Приехала Эрика Рунге в связи с фильмом «Венский лес» и говорит, что у нее есть приятель, Ульрих Грегор, который организовал кинотеатр «Арсенал» в Западном Берлине, очень хороший критик, и если мне нужно что-нибудь, я могу просить его через нее, и он пришлет. Я говорю: «Грегор? Это не тот ли парень, который приезжал в 1957 году?» — потому что я, когда получил этот журнал, «Filmkritik» и посмотрел дома на обратной стороне: там был адрес и написано «Gregor». Она говорит: «Да, он был здесь в 1957 году». Я его описываю. Она говорит: «Да-да-да, высокий, блондинистый, тощий». Значит, это Ульрих Грегор. Я пишу, что мне было бы очень интересно, если можно, какие-нибудь интервью режиссеров на немецком языке. У нас же не было ни учебников, ничего. Я написал ему: Фриц Ланг, Мурнау — самых классиков. Она уезжает в Германию, приезжает через месяц и приносит мне книжечку «История немецкого кино» и книжечку потолще, которая называется «Ежегодник Filmkritik» /«Jahrbuch der Filmkritik» с посвящением Ульриха Грегора. А через два года открывается Московский фестиваль, Ульрих Грегор приезжает как корреспондент журнала «Filmkritik», мы с ним встречаемся как старые знакомые. И вот с 1965 года у нас дружба до сих пор. Наши дети растут параллельно. Приехал он в следующем году со своей женой, Эрикой Грегор, я потом женился, познакомил с моей женой. Потом наши дети, наши дочки… Могу сказать, что Ульрих Грегор стал для меня в каком-тосмысле образцом современного просветителя: он делает все ради того, чтобы сблизить враждующие стороны.

Его считали там слишком «левым». Он сын священника, внук священников, его деды все были в Латвии священниками много столетий.

Его деда сослали в Сибирь за то, что он защищал в 1905 году крестьян. Его отец — органист в церкви. В ГДР его считали чуть не ставленником цду/цсу: слишком религиозен. А те, наоборот, считали, что он слишком «левый», потому что первым показал ретроспективу наших фильмов, первым проводил там показы нашего молодого кино, первым показал фильмы Шукшина и Отара Иоселиани — это просто как пример. В каком-то смысле дух 1957 года остался в нас, эти две недели — они никуда не делись. Ульрих объяснил мне, что вовсе необязательно быть судьей и судить фильмы. Ты не судья, ты не прокурор — ты посредник!
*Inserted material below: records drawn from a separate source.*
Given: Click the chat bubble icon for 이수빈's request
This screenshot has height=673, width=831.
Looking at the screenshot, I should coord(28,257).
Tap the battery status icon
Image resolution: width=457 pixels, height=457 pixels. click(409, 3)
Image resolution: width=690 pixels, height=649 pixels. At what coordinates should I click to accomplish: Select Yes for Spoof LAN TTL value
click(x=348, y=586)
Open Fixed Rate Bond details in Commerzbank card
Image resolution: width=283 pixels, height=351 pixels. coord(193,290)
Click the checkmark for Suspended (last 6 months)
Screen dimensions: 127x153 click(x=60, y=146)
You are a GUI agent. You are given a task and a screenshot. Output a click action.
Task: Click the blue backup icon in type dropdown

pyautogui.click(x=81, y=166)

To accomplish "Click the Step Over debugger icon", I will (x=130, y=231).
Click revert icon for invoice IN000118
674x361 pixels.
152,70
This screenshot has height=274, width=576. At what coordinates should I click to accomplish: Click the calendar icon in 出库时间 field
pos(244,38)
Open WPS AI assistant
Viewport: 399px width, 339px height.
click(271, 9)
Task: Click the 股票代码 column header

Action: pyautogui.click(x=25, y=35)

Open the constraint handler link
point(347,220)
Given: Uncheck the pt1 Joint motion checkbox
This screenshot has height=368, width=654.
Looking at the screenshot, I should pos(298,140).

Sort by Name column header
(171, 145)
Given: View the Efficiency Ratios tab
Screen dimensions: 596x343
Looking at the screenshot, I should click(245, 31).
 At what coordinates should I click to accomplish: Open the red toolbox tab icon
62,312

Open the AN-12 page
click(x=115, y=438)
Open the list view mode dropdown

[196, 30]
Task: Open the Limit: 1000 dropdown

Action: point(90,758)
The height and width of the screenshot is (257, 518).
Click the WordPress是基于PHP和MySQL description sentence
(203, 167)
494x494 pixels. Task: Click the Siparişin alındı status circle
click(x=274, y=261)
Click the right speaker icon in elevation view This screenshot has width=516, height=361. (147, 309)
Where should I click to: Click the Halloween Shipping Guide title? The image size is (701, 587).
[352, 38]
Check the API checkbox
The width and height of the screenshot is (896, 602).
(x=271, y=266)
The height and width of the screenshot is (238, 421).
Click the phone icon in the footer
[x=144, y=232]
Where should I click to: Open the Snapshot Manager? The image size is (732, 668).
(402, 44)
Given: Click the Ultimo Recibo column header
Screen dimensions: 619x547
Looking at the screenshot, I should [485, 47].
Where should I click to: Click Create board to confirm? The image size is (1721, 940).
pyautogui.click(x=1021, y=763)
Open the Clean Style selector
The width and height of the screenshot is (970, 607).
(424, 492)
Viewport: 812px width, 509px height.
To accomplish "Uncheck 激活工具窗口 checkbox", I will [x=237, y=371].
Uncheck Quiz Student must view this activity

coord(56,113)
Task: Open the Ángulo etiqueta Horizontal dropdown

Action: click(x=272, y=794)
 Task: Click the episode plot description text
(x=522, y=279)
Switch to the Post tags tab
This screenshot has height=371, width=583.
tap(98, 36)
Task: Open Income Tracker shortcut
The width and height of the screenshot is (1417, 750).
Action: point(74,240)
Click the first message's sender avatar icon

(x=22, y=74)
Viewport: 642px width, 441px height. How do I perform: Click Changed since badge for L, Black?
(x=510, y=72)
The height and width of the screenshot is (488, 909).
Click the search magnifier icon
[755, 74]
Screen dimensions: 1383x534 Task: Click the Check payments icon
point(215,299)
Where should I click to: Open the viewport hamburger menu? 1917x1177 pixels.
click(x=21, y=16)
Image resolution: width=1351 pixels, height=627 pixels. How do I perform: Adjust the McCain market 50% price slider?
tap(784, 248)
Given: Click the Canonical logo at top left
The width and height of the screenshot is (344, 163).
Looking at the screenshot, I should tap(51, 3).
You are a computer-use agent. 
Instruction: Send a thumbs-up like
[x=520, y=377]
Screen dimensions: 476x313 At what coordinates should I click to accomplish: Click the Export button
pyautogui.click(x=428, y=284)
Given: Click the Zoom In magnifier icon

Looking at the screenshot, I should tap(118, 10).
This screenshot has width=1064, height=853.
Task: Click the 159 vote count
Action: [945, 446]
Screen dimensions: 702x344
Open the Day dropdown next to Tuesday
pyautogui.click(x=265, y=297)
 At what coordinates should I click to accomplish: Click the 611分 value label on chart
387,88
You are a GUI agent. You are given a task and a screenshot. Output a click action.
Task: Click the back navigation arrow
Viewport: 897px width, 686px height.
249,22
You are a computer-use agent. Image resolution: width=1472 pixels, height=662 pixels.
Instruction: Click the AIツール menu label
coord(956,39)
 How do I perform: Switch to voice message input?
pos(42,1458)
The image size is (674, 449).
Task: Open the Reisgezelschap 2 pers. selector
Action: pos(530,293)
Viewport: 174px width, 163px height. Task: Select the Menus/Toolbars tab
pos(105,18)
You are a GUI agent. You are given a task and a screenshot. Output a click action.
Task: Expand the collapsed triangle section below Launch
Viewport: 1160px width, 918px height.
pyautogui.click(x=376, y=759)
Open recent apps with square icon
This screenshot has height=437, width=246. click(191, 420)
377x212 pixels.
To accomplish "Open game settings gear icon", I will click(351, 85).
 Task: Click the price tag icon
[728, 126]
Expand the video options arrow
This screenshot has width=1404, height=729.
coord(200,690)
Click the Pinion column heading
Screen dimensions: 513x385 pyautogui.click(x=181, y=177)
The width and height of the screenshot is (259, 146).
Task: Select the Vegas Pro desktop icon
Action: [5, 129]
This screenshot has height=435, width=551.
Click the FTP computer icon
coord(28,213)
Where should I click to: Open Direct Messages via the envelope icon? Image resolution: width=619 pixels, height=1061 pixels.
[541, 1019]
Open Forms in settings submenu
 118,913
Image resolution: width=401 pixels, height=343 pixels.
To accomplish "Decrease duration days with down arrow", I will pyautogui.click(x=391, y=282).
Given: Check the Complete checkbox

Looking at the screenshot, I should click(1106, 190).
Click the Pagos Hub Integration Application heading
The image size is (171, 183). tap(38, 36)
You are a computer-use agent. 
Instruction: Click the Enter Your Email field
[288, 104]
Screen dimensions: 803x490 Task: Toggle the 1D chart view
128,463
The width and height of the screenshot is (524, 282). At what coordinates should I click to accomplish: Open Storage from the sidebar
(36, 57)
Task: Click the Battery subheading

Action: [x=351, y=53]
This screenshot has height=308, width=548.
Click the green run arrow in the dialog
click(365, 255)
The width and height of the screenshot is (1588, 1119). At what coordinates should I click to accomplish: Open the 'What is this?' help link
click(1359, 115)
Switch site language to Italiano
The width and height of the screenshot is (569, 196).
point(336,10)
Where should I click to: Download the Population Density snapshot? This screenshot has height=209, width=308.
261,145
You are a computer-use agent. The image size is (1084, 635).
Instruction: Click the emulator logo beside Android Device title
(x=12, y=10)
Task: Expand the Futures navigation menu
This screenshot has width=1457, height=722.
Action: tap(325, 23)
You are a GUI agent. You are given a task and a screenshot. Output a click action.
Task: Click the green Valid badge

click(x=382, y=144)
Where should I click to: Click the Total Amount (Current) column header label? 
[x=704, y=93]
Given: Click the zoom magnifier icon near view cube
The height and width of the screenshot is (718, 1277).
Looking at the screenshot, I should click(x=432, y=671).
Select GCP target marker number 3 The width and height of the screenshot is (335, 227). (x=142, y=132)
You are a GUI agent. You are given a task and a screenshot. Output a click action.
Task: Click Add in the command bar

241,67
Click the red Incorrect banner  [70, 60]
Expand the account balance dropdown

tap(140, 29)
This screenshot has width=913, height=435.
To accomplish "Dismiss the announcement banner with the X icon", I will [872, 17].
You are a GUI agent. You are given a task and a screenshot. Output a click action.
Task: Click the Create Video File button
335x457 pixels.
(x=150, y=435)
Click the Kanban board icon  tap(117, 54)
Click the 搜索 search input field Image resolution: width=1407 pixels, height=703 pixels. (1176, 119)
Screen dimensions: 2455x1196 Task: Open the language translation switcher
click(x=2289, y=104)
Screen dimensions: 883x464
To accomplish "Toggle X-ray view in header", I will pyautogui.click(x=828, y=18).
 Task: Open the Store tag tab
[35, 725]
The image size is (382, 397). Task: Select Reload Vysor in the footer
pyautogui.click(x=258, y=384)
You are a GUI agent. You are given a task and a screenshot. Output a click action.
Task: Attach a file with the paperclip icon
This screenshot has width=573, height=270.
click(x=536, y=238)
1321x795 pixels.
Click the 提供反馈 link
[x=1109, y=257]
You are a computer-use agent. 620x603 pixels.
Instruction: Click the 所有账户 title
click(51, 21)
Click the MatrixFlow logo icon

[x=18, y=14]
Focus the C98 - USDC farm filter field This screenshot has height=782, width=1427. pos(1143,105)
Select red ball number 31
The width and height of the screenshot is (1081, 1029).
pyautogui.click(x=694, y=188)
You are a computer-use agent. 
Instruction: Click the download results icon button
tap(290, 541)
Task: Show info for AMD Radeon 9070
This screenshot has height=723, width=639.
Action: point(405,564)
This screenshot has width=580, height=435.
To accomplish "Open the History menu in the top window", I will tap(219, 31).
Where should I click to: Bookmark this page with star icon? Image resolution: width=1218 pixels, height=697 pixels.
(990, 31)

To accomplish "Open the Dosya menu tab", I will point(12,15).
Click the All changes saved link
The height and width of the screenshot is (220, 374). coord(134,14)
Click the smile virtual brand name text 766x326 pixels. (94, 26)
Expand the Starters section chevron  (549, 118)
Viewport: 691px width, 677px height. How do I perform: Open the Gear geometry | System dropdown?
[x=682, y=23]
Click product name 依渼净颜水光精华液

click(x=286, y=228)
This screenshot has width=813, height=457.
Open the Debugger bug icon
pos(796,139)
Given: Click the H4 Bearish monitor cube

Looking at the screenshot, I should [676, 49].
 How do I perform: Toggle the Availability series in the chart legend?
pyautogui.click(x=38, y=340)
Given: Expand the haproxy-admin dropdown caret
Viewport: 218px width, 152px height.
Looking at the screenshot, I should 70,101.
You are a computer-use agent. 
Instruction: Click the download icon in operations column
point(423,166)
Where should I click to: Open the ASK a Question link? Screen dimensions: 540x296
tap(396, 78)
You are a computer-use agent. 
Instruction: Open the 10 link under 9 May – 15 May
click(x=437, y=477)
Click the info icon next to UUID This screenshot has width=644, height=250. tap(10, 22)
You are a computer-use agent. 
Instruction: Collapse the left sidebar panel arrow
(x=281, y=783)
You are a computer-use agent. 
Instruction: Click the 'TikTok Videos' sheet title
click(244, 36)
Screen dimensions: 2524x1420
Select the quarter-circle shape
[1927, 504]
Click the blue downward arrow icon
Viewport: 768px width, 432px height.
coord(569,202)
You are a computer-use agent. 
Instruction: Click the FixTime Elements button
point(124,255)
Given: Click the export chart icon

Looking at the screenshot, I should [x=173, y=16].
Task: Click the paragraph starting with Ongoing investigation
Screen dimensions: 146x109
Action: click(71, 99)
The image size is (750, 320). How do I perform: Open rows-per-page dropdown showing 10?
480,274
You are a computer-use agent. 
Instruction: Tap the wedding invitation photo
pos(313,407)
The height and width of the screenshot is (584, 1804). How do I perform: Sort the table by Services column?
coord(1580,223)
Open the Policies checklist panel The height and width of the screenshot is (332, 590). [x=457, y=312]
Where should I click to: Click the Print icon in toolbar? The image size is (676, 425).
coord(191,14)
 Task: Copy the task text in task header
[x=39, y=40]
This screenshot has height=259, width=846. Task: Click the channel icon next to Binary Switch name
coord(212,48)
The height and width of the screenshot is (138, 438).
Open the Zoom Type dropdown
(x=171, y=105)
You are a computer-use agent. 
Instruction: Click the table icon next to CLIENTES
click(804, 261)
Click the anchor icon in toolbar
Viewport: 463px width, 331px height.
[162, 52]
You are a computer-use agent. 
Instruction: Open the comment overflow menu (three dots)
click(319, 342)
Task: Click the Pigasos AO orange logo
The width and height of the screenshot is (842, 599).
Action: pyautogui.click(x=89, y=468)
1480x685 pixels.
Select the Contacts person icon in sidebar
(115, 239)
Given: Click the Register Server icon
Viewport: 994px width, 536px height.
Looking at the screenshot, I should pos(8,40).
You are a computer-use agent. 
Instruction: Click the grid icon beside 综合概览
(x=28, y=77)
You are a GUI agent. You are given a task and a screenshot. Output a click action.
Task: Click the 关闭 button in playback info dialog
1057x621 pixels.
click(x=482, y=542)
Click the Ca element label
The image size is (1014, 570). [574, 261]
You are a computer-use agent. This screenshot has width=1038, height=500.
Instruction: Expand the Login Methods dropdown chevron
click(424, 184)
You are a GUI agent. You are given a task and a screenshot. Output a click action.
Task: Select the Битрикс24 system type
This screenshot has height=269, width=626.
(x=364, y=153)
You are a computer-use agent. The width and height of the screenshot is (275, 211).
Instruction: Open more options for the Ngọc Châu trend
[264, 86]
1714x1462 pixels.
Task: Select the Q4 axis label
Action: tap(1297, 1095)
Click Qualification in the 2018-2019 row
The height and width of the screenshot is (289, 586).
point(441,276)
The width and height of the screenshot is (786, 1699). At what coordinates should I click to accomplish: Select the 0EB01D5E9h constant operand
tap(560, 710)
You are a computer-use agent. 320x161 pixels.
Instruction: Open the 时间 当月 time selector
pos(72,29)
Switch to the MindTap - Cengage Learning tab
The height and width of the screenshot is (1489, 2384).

Пойми, что ты должен быть тем, кто соединяет не только разные культуры разных стран, но и зрителя с создателями фильмов, и прошлое с настоящим. Ты посредник и не больше того, не мни себя ни прокурором, ни судьей. Если хотите, для меня это стало в каком-то смысле формулой.

Е.Г.: Прекрасная формула.

Н.К.: Ну все, я на этом хочу завершить.